YOU ARE NOT THE SHERIFF

By Lisa Hiton


I’m not sure who the sheriff is here. The sheriff left town

before we could figure it out. Waiting out the night

    for someone to return. Waiting for the light

to show the silhouette. 

      Just because you want to be in my poem

doesn’t mean you belong here.

  It’s turning into a western

and I can’t have you running around being your Pre-Raphaelite self

while someone’s pulling a pistol on me again.

I should know who it is, the sheriff. I wrote the sheriff in.


It’s not you, though it seems strange the the sheriff goes to the theater,

sees a monologue performed (—the person watching the monologue

is also the person having the monologue, as we learned in Hamlet).

   The sheriff and the actor withhold the usual clues—

the ones that tell us who they seduce,

who they’re seduced by. We all wait for the sheriff to return

          stage right with the fugitive, captured

    even though we know full well that the only person on the way to me is you, Richie.


Alright, tonight you’re the sheriff. You’re the cowboy

with the black suede vest that has the red stitching on the edges

and the fringe on the back.

You’re the thing arriving like an idea—

first a dark ball pummeling toward me,

then the dark ball at the center having pummeled me,


your black shreds flouncing in the vision,

your face in brief light destroying what was there before

      just as the peonies in the jar molt

having withered while I was out

buying the wine.


Waiting out the night for someone to return

is not about love, is it Richie,

it’s about the shape made on the horizon.

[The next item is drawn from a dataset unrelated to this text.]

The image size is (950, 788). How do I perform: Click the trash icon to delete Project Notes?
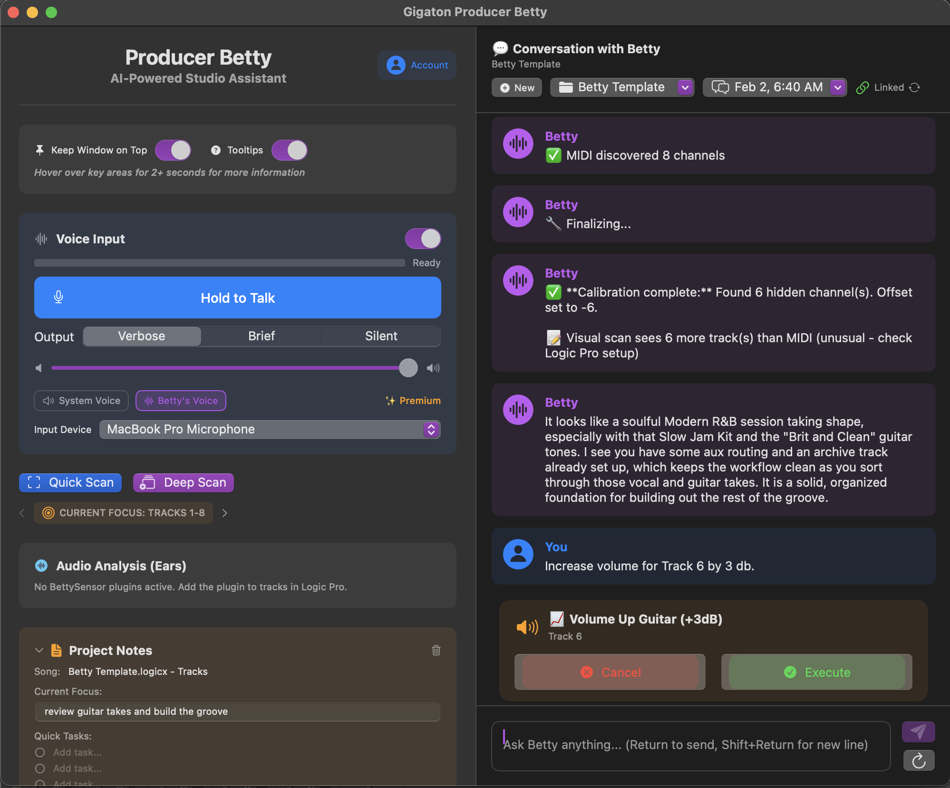(436, 651)
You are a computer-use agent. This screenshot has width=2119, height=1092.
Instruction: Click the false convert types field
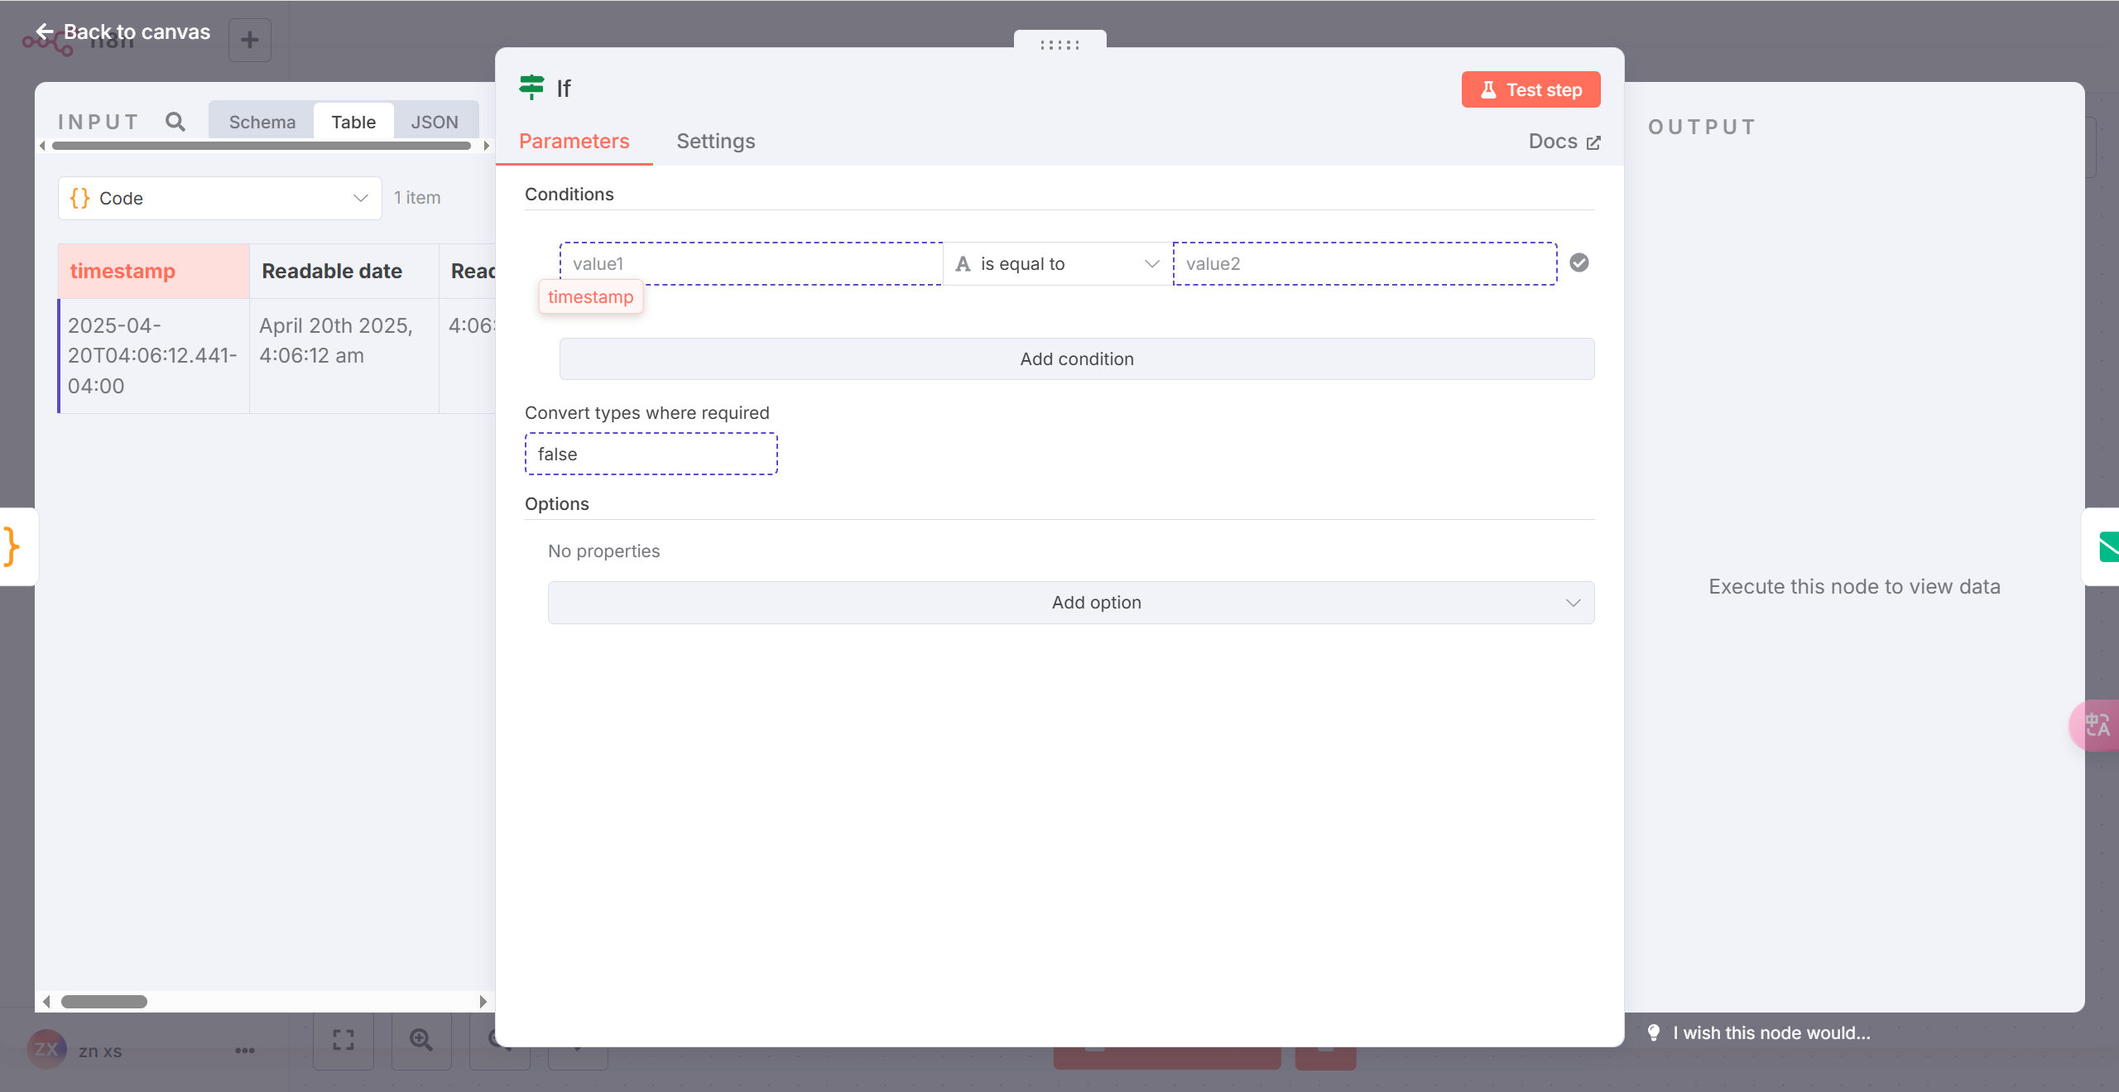coord(651,454)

As though a cowboy from another time could get me

to confess what I’ve done,

could get me to put my hands on that body again,

    could bring the body to me as though it were a piece of mail,

both of which bring too much light

to the cut flower in the jar.

Lisa Hiton's debut book of poems, Afterfeast, was selected by Mary Jo Bang to win the Dorset Prize at Tupelo Press. She holds an M.F.A. in poetry from Boston University and an M.Ed. in Arts in Education from Harvard University. Her work has been published or is forthcoming in Kenyon Review, NPR, Adroit Journal, New South​, Linebreak, The Paris-American, Hayden’s Ferry Review, and LAMBDA Literary among others. She is the founder and producer of Queer Poem-a-Day at the Deerfield Public Library.